- Directed by: Yves Allégret
- Written by: Jacques Sigurd
- Based on: Leather-Nose by Jean de La Varende
- Produced by: Pierre Cabaud Paul-Edmond Decharme Adrien Remaugé
- Starring: Jean Marais Françoise Christophe Mariella Lotti
- Cinematography: Roger Hubert
- Edited by: Claude Nicole
- Music by: Georges Auric
- Production companies: Société Nouvelle Pathé Cinéma Società Italiana Cines
- Distributed by: Alcina (Italy) Pathé Consortium Cinéma (France)
- Release date: 26 March 1952;
- Running time: 92 minutes
- Countries: Italy France
- Language: Italian
- Box office: 1,738,723 admissions (France)

= Leathernose =

Leathernose (Nez de cuir, Naso di cuoio) is a 1952 French-Italian historical drama film directed by Yves Allégret and starring Jean Marais, Françoise Christophe and Mariella Lotti.
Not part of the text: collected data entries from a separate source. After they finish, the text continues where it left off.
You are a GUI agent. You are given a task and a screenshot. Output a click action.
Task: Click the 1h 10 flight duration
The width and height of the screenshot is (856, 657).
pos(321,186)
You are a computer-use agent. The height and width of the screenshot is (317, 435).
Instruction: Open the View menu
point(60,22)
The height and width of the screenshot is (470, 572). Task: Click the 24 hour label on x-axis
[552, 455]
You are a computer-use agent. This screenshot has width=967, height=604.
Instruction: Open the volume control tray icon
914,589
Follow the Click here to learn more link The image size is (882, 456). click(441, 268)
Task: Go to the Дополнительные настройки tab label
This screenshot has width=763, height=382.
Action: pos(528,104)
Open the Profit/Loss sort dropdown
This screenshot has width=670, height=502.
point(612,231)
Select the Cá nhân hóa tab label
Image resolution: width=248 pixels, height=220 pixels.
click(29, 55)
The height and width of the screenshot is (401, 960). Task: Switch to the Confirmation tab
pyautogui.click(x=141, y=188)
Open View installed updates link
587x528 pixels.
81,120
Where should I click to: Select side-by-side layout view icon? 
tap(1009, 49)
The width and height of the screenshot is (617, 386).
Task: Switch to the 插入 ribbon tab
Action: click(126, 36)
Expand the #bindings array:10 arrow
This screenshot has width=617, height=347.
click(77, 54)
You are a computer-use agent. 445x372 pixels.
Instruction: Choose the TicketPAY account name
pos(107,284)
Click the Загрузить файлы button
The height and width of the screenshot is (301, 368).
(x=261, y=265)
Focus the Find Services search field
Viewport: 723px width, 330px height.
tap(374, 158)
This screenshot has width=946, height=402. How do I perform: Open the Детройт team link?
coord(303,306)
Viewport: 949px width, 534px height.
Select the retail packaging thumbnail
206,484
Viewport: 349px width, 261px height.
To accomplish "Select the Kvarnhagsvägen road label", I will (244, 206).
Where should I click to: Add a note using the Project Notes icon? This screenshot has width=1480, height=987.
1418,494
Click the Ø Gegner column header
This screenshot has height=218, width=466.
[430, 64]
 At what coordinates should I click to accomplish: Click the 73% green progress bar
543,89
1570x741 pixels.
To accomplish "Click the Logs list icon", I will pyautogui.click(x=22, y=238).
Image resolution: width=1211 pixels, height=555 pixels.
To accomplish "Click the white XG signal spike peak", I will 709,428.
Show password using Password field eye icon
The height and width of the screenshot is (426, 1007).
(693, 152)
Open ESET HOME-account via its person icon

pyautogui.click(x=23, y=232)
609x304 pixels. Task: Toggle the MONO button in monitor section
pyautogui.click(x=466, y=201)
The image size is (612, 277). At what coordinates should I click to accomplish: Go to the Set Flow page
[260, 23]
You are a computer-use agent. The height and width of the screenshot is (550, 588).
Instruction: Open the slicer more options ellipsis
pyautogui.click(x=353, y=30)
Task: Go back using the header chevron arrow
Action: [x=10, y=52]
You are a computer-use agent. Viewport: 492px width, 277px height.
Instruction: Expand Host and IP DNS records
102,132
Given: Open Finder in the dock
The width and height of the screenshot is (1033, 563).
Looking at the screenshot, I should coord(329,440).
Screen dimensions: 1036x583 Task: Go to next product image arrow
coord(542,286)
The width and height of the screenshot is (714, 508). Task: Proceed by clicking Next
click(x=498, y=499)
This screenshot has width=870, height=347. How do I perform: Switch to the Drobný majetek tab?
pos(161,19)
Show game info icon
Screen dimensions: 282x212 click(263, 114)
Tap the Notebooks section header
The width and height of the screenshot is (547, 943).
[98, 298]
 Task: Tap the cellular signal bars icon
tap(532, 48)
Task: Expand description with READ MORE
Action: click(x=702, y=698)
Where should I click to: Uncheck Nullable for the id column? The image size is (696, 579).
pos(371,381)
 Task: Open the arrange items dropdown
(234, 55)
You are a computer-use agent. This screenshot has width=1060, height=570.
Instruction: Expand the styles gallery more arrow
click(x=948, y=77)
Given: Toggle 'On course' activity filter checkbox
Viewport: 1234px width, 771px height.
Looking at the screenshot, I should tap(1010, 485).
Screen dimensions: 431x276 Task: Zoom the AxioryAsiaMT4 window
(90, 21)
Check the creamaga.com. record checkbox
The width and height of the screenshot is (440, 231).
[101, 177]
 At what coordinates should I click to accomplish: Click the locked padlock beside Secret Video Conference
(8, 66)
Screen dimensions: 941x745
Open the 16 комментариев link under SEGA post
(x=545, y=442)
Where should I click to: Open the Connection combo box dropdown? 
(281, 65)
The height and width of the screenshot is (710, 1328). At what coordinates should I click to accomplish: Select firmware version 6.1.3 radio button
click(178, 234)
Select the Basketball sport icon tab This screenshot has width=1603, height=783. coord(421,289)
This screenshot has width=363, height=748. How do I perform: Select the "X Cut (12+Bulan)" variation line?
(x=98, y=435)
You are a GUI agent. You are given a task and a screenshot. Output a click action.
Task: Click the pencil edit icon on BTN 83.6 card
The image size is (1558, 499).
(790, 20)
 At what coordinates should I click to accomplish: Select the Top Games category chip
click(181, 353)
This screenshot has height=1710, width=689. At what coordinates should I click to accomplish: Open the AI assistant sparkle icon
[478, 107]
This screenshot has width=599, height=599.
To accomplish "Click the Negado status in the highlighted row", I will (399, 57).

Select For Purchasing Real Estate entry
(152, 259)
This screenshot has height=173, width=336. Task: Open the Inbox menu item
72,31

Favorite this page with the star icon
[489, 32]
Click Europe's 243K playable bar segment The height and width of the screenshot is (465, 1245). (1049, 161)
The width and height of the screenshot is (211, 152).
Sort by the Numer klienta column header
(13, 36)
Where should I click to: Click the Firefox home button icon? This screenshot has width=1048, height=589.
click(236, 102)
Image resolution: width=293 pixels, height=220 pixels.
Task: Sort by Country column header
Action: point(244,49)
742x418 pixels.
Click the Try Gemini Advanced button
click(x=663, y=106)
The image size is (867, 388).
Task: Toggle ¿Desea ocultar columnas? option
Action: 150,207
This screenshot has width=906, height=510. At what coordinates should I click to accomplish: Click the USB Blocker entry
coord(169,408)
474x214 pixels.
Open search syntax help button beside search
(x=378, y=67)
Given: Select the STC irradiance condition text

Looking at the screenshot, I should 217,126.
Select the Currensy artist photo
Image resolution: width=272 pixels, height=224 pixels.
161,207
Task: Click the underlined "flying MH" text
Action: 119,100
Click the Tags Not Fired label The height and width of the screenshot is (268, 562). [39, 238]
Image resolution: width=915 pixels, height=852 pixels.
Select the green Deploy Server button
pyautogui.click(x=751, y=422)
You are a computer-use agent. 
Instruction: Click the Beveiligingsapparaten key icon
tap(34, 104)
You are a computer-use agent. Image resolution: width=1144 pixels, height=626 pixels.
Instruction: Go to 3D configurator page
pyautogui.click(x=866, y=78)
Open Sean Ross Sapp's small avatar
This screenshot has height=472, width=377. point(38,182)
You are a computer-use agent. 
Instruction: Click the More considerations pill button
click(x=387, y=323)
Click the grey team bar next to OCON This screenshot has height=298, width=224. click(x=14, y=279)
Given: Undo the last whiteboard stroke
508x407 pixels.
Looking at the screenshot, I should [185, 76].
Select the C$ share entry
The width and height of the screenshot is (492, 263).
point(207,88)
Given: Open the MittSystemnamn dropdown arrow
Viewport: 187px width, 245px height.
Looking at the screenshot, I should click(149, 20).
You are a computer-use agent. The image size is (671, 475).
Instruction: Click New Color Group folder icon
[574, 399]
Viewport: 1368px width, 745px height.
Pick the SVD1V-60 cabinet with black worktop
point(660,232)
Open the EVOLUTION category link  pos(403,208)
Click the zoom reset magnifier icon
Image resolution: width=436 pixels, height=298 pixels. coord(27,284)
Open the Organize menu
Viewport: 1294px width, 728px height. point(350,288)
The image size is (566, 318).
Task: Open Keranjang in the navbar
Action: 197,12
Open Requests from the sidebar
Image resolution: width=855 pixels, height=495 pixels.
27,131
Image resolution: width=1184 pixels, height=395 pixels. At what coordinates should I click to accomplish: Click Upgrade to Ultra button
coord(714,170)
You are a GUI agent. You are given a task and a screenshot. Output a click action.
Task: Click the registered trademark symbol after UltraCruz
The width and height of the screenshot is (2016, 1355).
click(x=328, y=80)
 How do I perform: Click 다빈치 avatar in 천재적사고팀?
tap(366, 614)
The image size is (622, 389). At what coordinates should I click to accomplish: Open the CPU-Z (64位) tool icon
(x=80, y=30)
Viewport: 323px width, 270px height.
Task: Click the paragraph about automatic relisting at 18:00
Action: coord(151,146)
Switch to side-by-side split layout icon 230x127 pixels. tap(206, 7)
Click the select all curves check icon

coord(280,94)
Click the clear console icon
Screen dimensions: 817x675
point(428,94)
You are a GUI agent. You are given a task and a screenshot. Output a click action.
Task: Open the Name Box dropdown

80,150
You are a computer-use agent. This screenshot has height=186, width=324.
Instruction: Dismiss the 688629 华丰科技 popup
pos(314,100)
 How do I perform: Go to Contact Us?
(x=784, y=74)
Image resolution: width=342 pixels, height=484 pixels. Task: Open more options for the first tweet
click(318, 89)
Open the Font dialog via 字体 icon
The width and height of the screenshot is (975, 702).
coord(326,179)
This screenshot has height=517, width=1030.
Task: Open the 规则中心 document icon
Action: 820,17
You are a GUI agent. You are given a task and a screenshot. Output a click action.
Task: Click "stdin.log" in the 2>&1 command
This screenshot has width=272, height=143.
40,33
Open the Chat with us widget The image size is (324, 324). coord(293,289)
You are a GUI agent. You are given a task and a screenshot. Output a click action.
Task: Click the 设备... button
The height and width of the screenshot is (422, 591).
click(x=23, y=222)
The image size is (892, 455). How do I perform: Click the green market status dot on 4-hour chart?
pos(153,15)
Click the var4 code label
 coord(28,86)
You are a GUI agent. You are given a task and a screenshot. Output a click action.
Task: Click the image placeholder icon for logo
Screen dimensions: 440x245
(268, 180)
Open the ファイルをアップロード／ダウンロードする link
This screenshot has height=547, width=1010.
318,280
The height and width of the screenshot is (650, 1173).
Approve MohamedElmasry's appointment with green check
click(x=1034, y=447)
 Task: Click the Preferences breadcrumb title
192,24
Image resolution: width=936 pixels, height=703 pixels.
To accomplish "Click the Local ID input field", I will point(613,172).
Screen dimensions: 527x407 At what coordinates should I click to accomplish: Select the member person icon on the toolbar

It is an adaptation of the 1936 novel by Jean de La Varende, set in France in the years after the Napoleonic Wars. It was shot at the Joinville Studios. The film's sets were designed by the art director Georges Wakhévitch.

==Main cast==
- Jean Marais as Roger de Tainchebraye
- Françoise Christophe as Judith de Rieusses
- Jean Debucourt as Le marquis de Brives
- Mariella Lotti as Hélène Josias
- Massimo Girotti as Le docteur Marchal
- Yvonne de Bray as Marie-Bonne
- Valentine Tessier as Simone de Tainchebraye
- Marcel André as Josias
- Denis d'Inès as Le duc de Laval
- Françoise Prévost as Une jeune invitée
- Giani Esposito as Un jeune invité
- Yolande Laffon as Madame de Brigade - une vieille dame
- Madeleine Lambert as Une invitée
- Yves Massard as Un gentilhomme

==Bibliography==
- Hayward, Susan. French Costume Drama of the 1950s: Fashioning Politics in Film. Intellect Books, 2010.